While in Vietnam, there came a time when another officer invited Roy and me to go with him into town after duty hours for a couple of beers. That officer had just returned from an assignment in Quang Tri Province north of Danang, and we were interested to learn of his experiences.

I had not met him before, and I don’t believe Roy had either. On other occasions with other officers, we would go to the officers’ club at the air force base, but on this occasion, he told us he knew of another place in town.

When we arrived at the place and went inside, it was clear to Roy and me that he had taken us to a brothel. That officer appeared to know people there, as he was greeted by one or two young women in provocative attire.

The place was plush. There were other American servicemen there. Alcohol was being served.

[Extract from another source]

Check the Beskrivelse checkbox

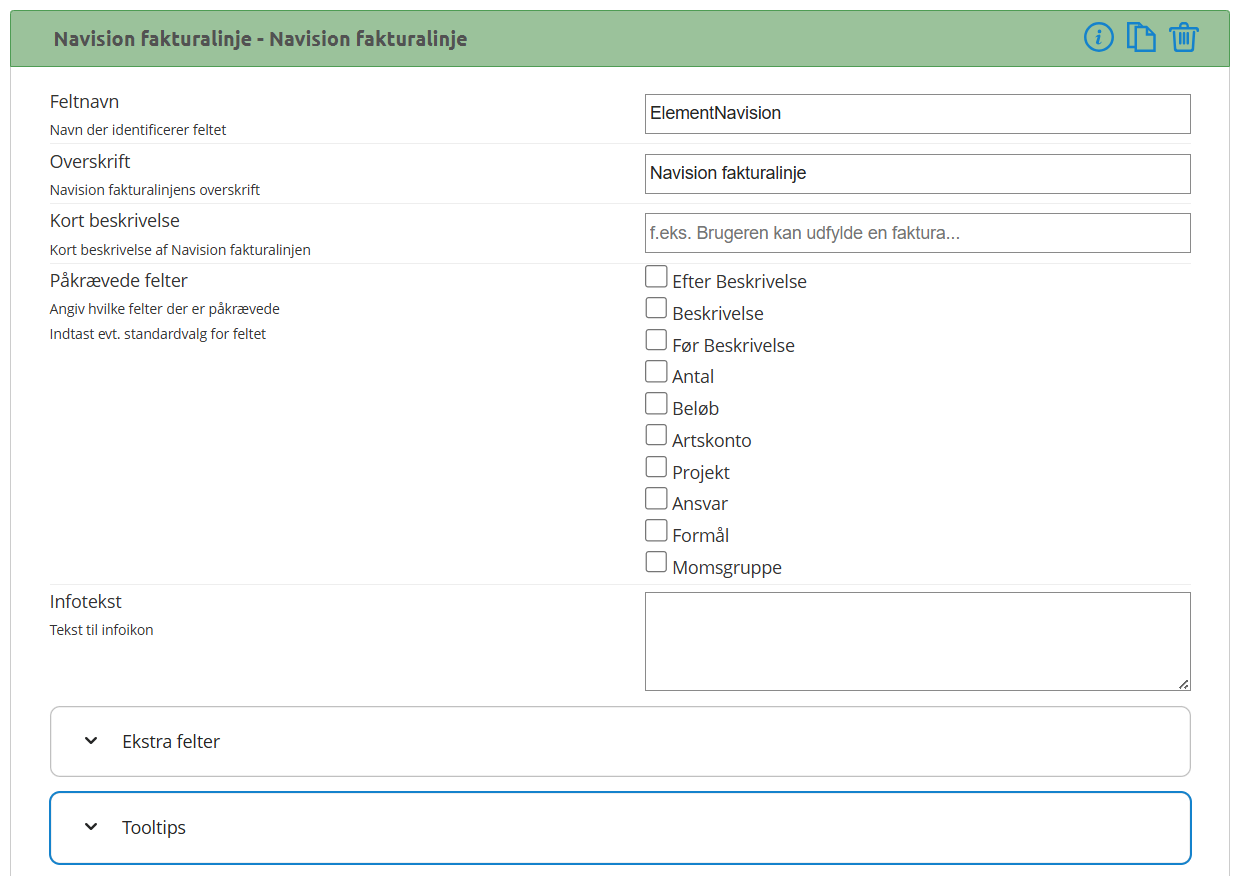656,308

There were plenty of very attractive young women clearly eager for an intimate time.

In less time than it took any of the women to approach us, Roy turned to me and said words to this effect, “We shouldn’t be here. I am leaving.”

    Moore and Staehle, just 24 years old at the time, did in fact leave.

    Staehle doesn’t believe the allegations against the Senate candidate. And while he hadn’t heard from his old buddy in years since Vietnam, his letter prompted a call from Moore. As Staehle related to Mulshine, “He said to me, ‘Bill, I’m telling you, these allegations are not true.’”

    This satisfied Staehle. As he put it, “You don’t lie to a guy you went to war with.”

    Nonetheless, Staehle has more informing his opinion than just a brother-in-arms bond. He has his experience, too, having been a lawyer for 42 years and currently supervising 44 attorneys in his position at a major insurance company. And this background causes him to wonder about one of Moore’s accusers, Leigh Corfman, who claimed Moore behaved inappropriately with her when she was 14. Referring to a recent televised interview with her on the Today Show, Staehle told Mulshine, “I know when somebody is meticulously prepared and when the witness is using words that don’t seem to suit where she’s coming from…. I prepare witnesses as well as depose witnesses. It was clear she was very well prepared.”

    Staehle said that this doesn’t mean Corfman is or isn’t lying. But with “‘the passage of time, the story changes,’ he said. ‘I see that in my litigation all the time. People exaggerate things. They add to the story,’” related Mulshine.

    In fact, it seems much has been “added” to the Moore allegations. Last week I reported on how the claims of Moore’s most damning accuser, Beverly Young Nelson, have apparently unraveled; most notably, Nelson and her attorney, Gloria Allred, have refused to allow the third-party analysis of a signed yearbook entry they claimed is Moore’s but that is now widely considered a forgery. In fact, Alabama Congressman Mo Brooks, who lost to Moore in the GOP primary, thus asserts and says that Nelson is “clearly a liar.”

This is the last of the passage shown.